Antibodies to a defined region of pp60src neutralize the tyrosine-specific kinase activity.

Site-specific antibodies to pp60src, the transforming protein of Rous sarcoma virus (RSV), have been prepared by immunizing rabbits with a chemically synthesized pentadecapeptide corresponding to residues 498-512 (Cys-Trp-Arg-Lys-Asp-Pro-Glu-Glu-Arg-Pro-Thr-Phe-Lys-Tyr-Leu) as deduced from the nucleotide sequence of the Prague C src gene. Antibodies specific for the synthetic peptide were purified from immune sera by affinity chromatography on peptide-bound Sepharose and characterized by a number of immunocytochemical techniques. Immunoprecipitation and Western blot analyses of normal and RSV-transformed cell lines revealed that this peptide antibody identified the authentic viral src gene product. This finding was further supported by indirect immunofluorescence on RSV-transformed rat kidney cells. The anti-peptide antibodies produced dramatic intracellular staining patterns characteristic of the src protein. Although able to immunoprecipitate pp60src, in vitro kinase reactions indicated that, unlike sera from RSV-induced tumor-bearing rabbits, the peptide antibody did not serve as a phosphate acceptor in the immunocomplex. Moreover, immunoprecipitates of pp60src prepared from this site-specific immune reagent were unable to phosphorylate exogenously added casein or the synthetic peptide substrate, Arg-Arg-Leu-Ile-Glu-Asp-Ala-Glu-Tyr-Ala-Ala-Arg-Gly.
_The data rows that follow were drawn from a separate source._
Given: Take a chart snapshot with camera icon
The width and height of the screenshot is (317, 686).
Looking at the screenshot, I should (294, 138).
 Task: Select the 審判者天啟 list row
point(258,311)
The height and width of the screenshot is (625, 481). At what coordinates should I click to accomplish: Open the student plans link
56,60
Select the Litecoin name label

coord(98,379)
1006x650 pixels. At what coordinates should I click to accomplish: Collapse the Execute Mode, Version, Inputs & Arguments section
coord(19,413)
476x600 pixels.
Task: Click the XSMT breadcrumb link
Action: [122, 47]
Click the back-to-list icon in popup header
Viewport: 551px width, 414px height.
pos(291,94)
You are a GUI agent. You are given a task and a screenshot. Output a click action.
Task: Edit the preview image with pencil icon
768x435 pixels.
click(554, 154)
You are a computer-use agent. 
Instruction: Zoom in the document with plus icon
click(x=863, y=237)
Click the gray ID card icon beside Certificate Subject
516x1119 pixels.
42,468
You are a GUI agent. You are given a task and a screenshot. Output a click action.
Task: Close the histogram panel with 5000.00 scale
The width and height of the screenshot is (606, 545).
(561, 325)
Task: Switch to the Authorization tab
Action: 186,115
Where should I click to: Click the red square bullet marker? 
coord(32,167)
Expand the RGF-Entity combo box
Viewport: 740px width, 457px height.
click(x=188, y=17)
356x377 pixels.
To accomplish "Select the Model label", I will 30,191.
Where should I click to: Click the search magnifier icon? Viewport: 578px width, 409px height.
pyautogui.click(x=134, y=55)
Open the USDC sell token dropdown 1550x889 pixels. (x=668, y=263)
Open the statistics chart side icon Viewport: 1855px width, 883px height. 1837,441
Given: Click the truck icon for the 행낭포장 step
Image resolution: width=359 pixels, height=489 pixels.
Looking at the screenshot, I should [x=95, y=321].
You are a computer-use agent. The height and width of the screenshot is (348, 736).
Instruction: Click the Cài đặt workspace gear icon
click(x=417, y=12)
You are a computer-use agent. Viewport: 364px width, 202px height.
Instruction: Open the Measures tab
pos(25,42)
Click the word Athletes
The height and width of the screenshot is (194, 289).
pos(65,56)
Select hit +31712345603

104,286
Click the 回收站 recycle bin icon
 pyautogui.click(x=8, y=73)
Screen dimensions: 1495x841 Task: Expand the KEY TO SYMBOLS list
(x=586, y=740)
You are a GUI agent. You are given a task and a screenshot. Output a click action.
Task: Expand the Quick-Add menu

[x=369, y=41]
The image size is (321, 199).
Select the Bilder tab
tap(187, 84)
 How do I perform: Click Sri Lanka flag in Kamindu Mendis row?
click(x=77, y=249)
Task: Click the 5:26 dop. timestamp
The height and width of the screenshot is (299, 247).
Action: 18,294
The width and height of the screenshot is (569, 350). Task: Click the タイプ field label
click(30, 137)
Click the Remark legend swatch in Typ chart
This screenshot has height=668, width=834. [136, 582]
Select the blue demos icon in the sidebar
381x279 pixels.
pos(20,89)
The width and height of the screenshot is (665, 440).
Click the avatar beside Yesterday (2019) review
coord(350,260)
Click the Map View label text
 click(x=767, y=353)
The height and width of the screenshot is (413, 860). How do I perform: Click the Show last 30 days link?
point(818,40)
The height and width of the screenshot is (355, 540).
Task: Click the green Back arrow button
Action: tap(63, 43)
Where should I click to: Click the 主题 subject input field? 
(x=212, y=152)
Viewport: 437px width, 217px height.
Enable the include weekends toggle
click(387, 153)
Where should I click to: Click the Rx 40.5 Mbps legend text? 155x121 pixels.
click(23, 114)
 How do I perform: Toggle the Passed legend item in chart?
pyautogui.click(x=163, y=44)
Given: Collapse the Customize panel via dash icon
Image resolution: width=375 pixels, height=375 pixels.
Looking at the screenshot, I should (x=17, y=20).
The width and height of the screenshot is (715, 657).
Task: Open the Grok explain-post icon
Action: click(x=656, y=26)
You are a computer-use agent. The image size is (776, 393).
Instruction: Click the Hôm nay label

In contrast, pp60src-containing immunoprecipitates made from an anti-peptide serum specific for the COOH-terminal six amino acids (residues 521-526), a region only eight amino acids removed, readily phosphorylated both substrates. This evidence indicates that an antibody directed against residues 498-512 neutralizes the kinase activity of pp60src and suggests that this region may be functionally necessary for the tyrosine-specific kinase activity of this transforming protein.